Trace metal behavior during in-situ iron removal tests in Leuven, Belgium

Alexander Vandenbohede; Ilka Wallis; Tine Alleman

doi:10.1016/j.scitotenv.2018.08.126

Trace metal behavior during in-situ iron removal tests in Leuven, Belgium

Sci Total Environ. 2019 Jan 15:648:367-376. doi: 10.1016/j.scitotenv.2018.08.126. Epub 2018 Aug 11.

Authors

Alexander Vandenbohede¹, Ilka Wallis², Tine Alleman¹

Affiliations

¹ De Watergroep, Vooruitgangstraat 189, 1030 Brussels, Belgium.
² College of Science and Engineering, Flinders University, GPO Box 2100, Adelaide, SA 5001, Australia; National Centre for Groundwater Research and Training, Adelaide, GPO Box 2100, SA 5001, Australia; University of Manitoba, 15 Gillson St, Winnipeg, MB R3T 5V6, Canada. Electronic address: ilka.wallis@flinders.edu.au.

PMID: 30121036
DOI: 10.1016/j.scitotenv.2018.08.126

Abstract

Subsurface iron removal (SIR) is an in-situ technique to lower the iron content of extracted groundwater. Through cyclic injection of oxygenated water ferrous iron oxidises and precipitates as iron hydroxide in a zone surrounding the extraction well, enhancing the sorptive capacity of the aquifer.
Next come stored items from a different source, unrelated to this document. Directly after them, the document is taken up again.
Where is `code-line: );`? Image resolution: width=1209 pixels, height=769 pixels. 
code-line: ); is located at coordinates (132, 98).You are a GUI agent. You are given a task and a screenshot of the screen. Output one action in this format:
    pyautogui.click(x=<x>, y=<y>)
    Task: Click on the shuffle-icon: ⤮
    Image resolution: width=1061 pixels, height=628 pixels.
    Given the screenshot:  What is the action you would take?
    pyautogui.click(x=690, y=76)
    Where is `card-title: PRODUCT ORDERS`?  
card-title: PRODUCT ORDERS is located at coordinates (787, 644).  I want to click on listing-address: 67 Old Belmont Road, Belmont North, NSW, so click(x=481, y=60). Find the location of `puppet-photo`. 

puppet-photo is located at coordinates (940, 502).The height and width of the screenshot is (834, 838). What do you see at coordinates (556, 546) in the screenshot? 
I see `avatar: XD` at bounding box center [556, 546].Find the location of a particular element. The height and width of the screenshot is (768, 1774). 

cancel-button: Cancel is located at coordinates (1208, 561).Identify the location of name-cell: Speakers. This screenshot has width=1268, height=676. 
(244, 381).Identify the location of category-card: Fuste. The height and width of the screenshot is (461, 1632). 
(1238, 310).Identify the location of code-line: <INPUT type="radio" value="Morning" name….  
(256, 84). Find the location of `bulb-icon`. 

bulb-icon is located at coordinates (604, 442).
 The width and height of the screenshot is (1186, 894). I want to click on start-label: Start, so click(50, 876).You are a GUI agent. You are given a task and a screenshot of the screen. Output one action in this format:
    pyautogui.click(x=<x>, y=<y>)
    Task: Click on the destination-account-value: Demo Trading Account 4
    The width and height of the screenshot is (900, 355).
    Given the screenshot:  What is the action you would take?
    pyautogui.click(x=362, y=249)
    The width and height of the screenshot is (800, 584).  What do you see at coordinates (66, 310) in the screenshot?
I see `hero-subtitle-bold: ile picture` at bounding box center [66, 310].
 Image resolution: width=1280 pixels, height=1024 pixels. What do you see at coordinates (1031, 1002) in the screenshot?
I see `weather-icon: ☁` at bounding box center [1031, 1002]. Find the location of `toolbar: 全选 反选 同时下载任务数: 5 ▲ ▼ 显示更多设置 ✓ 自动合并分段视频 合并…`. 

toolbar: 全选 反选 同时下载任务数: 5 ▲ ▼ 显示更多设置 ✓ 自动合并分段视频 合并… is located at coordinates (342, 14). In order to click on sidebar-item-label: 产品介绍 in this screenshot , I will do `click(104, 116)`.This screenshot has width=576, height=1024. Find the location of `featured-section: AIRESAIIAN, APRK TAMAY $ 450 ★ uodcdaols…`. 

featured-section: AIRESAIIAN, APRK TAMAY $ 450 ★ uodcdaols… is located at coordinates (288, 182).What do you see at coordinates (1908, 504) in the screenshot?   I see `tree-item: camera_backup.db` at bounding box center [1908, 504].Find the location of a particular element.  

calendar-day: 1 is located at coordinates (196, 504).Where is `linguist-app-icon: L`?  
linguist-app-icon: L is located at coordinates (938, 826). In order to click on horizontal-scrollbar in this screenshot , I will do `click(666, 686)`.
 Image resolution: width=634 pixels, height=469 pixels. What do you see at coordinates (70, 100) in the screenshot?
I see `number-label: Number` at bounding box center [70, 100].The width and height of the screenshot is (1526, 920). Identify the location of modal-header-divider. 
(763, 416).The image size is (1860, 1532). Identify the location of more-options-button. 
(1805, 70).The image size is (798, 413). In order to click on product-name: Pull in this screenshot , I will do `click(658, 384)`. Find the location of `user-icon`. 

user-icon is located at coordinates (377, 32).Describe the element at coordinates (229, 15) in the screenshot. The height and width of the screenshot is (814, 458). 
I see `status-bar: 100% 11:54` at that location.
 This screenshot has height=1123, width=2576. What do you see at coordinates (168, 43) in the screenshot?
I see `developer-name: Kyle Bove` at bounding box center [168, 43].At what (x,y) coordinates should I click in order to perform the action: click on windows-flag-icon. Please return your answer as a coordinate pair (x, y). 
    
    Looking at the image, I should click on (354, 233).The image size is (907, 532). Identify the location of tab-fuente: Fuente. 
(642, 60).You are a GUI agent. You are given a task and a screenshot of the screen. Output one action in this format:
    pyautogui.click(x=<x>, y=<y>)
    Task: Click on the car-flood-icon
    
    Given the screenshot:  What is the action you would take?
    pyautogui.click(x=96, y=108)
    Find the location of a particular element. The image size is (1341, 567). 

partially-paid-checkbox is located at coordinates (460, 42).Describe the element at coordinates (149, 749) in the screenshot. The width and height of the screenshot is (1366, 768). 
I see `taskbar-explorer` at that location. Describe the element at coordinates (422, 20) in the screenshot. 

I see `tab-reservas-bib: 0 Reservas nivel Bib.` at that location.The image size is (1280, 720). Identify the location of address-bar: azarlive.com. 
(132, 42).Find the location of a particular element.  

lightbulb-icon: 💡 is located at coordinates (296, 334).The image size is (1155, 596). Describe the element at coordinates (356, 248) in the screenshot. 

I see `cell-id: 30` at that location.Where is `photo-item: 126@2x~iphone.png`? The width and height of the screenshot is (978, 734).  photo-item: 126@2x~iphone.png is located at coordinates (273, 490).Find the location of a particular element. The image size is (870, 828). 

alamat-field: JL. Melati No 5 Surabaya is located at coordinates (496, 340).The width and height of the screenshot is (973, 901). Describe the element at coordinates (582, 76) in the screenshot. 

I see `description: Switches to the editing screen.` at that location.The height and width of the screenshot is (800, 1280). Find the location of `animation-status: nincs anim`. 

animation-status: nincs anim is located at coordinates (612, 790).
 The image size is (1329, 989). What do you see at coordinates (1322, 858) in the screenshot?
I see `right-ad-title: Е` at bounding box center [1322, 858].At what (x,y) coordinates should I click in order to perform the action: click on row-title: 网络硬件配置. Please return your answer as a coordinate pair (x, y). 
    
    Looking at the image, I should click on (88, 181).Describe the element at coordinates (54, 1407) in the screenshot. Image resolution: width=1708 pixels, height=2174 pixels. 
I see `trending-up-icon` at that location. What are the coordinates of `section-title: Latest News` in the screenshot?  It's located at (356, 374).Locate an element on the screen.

During subsequent pumping phases, groundwater traverses the oxidation zone and ferrous iron sorbs to available and newly formed exchange and sorption sites, thereby retarding the breakthrough of dissolved iron. The process is well-understood in regards to the retardation of iron. Less well understood, however, is the behavior of a number of trace metals and metalloids during SIR operations, foremost arsenic (As). In this study, we analyse major and minor ion and trace metal concentrations from a number of SIR tests in a sand aquifer near Leuven, Belgium. We use reactive transport modelling to evaluate conceptual models of trace metal release and arrest. The test data, underpinned by model results, show that metal release, namely arsenic and barium (Ba), occurs through the oxidation of trace amounts of sulphide minerals during the injection phase. Sorption through cation exchange retards Ba while complexation lowers dissolved As concentrations. Arsenic is mobilized again during the pumping phase through varying phosphate concentrations in the native groundwater, despite available sorption surfaces, while Ba remains adsorbed. Concentrations, however, remain below WHO guideline values for As and Ba (10 μg/l and 0.7 mg/l), respectively. The developed conceptual model of As fate reveals a high propensity for As mobility during SIR due to desorption reactions and delivers an explanation as to why many SIR operations fail to show substantial As removal, despite efficient iron removal. Other monitored trace elements showed no mobilisation, including Zn, Al, Cd, Cr, Cu, F, Hg, Ni, Pb, Sb and Se.

Keywords: Arsenic mobilisation; Barium mobilisation; Cation exchange; Reactive transport modelling; Subsurface iron removal; Surface complexation.